From the text on GLBA and HIPAA, copy out everything from "Instead of hoping" down to "electronic data exchange.", word for word.

EXERCISE TEXT:
◇ ◇ ◇ ◇ ◇ ◇ ◇
The Gramm-Leach-Bliley Act of 1999 (GLBA)
The Gramm-Leach-Bliley Act requires financial institutions that offer consumers financial products or services like loans, financial or investment advice, or insurance to explain their information sharing practices to their customers and to safeguard sensitive data.
Strengths:
* Allow customers to know how confidential information will be treated.
Instead of hoping a financial services company will treat their personal data as confidential, consumers will receive an explicit disclosure of how such information will be used by the firm.
Weakness:
* GLBA notices are confusing and limit the transparency of information practices.
GLBA assumes a company will explain a complex set of legal definitions added to numerous exceptions to the law in a way that will allow for an informed choice and in transparent language. There are reservations about a company's desire to do this.

Health Insurance Portability and Accountability Act (HIPAA)
The Health Insurance Portability and Accountability Act of 1996 protect the confidentiality and security of health care data by establishing and enforcing standards and by standardizing electronic data exchange.
Strengths:
* Allows patients the legal right to see, copy, and correct their personal medical information. Also it enabled patients with pre-existing conditions to change jobs without worrying that their conditions would not be covered under a new employer's health plan * Prevented employers from accessing and using personal health information to make employment decisions
Weaknesses:
* Now health care providers, insurance providers, and even the consumers are bombarded by overwhelming amounts of paperwork which consume time and money that could be better spent elsewhere.
◇ ◇ ◇ ◇ ◇ ◇ ◇
PROVIDED INFORMATION:

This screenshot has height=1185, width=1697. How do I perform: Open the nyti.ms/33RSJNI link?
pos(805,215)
◇ ◇ ◇ ◇ ◇ ◇ ◇
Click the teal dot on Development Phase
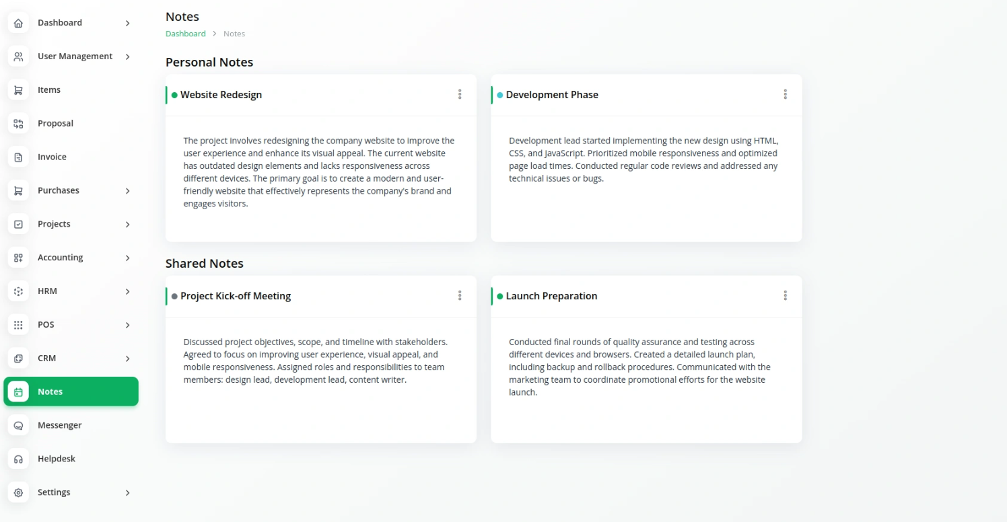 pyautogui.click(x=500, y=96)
◇ ◇ ◇ ◇ ◇ ◇ ◇
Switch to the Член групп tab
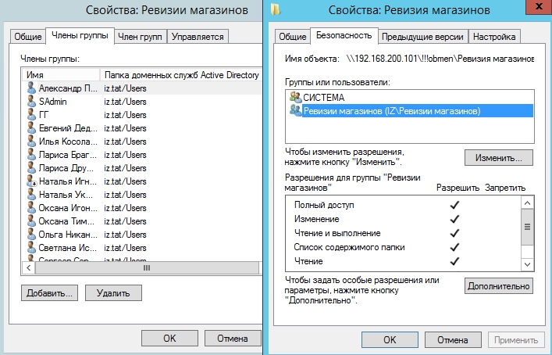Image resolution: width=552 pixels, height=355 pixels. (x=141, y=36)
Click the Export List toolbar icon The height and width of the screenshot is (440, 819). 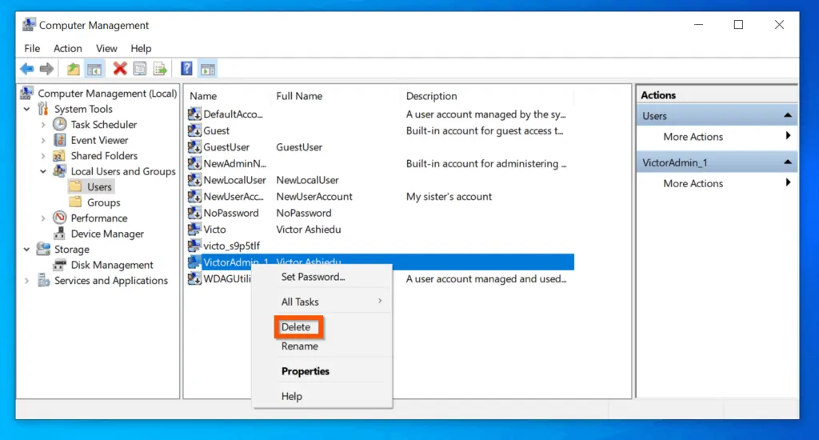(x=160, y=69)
◇ ◇ ◇ ◇ ◇ ◇ ◇
EXERCISE ANSWER:
Instead of hoping a financial services company will treat their personal data as confidential, consumers will receive an explicit disclosure of how such information will be used by the firm.
Weakness:
* GLBA notices are confusing and limit the transparency of information practices.
GLBA assumes a company will explain a complex set of legal definitions added to numerous exceptions to the law in a way that will allow for an informed choice and in transparent language. There are reservations about a company's desire to do this.

Health Insurance Portability and Accountability Act (HIPAA)
The Health Insurance Portability and Accountability Act of 1996 protect the confidentiality and security of health care data by establishing and enforcing standards and by standardizing electronic data exchange.